(Target position records)
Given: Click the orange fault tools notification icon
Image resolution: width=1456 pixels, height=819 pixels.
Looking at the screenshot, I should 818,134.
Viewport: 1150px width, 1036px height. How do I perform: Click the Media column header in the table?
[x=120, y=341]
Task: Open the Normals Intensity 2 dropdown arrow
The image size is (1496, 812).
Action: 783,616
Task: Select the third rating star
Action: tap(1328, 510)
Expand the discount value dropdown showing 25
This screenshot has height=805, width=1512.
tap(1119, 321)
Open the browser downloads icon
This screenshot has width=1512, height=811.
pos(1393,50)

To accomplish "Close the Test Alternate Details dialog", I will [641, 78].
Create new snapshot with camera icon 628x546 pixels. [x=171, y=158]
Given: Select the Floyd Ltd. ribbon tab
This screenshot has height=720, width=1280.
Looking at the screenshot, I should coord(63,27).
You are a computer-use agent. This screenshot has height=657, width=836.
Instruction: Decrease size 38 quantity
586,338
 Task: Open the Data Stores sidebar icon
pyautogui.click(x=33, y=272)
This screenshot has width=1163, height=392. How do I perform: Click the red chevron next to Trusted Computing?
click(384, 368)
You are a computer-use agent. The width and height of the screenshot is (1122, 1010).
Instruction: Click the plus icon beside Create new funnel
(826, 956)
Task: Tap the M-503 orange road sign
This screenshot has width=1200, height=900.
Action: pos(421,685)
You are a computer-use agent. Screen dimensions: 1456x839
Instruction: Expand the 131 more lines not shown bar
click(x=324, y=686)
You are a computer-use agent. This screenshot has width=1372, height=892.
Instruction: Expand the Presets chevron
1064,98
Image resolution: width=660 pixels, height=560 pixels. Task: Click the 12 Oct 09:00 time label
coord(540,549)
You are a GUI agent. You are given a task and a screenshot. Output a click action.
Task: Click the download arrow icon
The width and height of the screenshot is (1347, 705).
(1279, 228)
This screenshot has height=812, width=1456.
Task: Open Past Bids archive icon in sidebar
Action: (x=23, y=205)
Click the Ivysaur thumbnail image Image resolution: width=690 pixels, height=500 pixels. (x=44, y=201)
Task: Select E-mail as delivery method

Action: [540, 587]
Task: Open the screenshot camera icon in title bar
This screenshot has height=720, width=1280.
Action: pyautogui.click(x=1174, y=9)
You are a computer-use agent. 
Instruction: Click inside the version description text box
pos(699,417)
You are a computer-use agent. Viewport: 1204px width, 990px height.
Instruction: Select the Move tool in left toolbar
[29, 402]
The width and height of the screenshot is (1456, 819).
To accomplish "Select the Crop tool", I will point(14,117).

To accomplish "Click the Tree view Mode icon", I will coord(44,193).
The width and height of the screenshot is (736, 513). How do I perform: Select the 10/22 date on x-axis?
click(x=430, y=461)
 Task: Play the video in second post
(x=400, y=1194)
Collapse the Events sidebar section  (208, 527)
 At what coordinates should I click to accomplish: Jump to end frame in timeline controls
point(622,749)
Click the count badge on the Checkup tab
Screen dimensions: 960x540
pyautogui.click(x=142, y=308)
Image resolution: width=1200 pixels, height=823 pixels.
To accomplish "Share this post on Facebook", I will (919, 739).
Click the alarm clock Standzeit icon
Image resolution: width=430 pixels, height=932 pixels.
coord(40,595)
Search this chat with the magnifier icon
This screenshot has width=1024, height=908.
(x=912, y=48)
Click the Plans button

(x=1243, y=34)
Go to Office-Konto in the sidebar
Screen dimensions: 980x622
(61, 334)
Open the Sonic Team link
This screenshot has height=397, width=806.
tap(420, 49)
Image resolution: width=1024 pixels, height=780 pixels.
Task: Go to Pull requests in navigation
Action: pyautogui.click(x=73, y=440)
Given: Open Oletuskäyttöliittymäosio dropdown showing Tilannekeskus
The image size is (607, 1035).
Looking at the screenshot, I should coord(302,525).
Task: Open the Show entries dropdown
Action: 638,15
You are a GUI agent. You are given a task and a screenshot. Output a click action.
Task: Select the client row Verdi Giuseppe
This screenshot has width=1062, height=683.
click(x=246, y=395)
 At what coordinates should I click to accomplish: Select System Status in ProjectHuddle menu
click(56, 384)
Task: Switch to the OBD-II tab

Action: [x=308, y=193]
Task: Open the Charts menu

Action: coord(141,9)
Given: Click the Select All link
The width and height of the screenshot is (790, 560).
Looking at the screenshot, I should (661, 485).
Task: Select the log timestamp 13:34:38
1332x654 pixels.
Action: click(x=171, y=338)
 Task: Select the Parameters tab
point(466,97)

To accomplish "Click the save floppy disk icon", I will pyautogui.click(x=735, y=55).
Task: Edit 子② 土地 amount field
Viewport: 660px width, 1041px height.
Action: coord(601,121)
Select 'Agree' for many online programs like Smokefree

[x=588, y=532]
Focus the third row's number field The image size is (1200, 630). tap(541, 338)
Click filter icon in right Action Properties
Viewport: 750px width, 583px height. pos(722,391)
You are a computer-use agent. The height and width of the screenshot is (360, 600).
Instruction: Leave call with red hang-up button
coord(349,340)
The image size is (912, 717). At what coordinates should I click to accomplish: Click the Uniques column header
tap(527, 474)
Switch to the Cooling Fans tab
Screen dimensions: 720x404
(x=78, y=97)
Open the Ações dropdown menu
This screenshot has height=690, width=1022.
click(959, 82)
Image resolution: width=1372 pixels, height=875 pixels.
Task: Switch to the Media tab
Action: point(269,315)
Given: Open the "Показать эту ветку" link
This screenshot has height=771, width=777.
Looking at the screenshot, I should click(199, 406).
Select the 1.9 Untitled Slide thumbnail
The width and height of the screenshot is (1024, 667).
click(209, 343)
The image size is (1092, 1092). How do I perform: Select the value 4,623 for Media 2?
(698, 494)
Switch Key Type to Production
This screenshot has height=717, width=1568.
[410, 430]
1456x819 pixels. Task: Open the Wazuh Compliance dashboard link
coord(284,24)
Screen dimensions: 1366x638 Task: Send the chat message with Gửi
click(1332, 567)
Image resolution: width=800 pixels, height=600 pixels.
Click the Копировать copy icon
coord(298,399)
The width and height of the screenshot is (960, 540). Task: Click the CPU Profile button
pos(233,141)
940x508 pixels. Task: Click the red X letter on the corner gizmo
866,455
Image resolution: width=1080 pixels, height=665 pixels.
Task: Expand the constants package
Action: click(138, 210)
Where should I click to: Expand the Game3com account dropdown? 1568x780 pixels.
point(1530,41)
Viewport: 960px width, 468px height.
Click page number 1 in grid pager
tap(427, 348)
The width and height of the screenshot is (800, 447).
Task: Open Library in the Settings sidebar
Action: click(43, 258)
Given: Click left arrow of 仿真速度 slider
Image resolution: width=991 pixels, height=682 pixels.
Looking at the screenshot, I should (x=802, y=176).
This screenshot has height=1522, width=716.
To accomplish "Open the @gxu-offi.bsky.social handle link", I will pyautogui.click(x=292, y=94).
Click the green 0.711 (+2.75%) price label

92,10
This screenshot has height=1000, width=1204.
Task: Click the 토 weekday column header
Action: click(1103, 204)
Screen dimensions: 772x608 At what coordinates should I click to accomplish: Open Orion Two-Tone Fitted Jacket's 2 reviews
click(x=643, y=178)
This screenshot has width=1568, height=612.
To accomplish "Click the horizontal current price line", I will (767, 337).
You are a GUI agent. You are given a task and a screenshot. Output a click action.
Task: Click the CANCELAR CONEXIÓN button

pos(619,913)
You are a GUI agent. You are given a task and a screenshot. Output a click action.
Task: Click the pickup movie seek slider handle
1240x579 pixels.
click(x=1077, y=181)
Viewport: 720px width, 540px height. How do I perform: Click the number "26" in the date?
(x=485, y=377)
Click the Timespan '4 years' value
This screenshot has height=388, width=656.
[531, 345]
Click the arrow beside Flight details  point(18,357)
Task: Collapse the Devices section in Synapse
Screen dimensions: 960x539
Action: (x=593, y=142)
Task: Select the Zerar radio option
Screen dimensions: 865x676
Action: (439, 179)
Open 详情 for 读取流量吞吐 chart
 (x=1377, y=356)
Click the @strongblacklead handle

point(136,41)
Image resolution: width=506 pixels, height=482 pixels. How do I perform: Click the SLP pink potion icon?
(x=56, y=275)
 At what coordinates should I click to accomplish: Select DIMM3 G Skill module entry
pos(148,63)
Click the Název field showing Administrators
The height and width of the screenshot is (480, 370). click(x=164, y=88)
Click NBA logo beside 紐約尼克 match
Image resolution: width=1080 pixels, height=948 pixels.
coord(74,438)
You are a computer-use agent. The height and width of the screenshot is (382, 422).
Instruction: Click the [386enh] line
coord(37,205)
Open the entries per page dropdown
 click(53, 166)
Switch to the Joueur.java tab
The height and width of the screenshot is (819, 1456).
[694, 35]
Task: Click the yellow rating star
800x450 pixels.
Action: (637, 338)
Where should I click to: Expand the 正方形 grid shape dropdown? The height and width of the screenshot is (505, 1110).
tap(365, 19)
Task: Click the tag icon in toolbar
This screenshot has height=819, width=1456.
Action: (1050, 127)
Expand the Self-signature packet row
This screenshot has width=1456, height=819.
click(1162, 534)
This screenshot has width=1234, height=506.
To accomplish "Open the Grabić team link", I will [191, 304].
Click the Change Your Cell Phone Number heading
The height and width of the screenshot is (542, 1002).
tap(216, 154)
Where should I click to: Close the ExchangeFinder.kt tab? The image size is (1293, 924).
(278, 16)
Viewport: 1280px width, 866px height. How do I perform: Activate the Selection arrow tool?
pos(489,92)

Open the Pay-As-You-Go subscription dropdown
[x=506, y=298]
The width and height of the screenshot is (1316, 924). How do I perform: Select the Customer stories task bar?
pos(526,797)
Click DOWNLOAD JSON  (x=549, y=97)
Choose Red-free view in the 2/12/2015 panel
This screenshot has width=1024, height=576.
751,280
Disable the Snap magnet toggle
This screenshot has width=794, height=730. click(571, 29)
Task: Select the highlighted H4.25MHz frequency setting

#### [Directions for this task]
Duplicate the lines of the records from the one containing "Open the Pay-As-You-Go subscription dropdown" through the end of the records, both ends included.

#### [Worked answer]
Open the Pay-As-You-Go subscription dropdown
[x=506, y=298]
The width and height of the screenshot is (1316, 924). How do I perform: Select the Customer stories task bar?
pos(526,797)
Click DOWNLOAD JSON  (x=549, y=97)
Choose Red-free view in the 2/12/2015 panel
This screenshot has width=1024, height=576.
751,280
Disable the Snap magnet toggle
This screenshot has width=794, height=730. click(571, 29)
Task: Select the highlighted H4.25MHz frequency setting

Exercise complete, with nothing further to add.